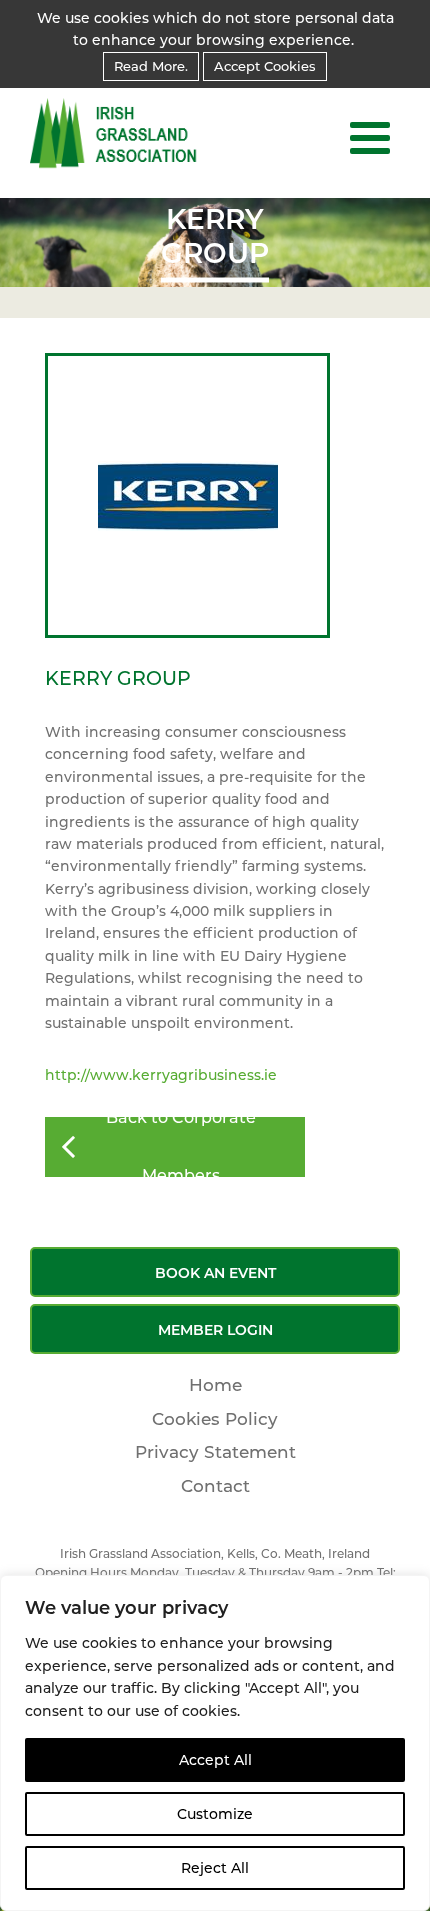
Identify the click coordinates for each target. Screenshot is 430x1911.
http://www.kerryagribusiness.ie (161, 1075)
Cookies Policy (215, 1419)
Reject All (215, 1868)
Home (215, 1385)
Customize (215, 1814)
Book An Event (215, 1273)
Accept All (215, 1760)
◆ ◆ ◆ ◆ ◆ ◆ ◆
The response is the full listing, copied exactly, with the pictures omitted.

Identify the click coordinates for each target. Screenshot is 430x1911.
http://www.kerryagribusiness.ie (161, 1075)
Cookies Policy (215, 1419)
Reject All (215, 1868)
Home (215, 1385)
Customize (215, 1814)
Book An Event (215, 1273)
Accept All (215, 1760)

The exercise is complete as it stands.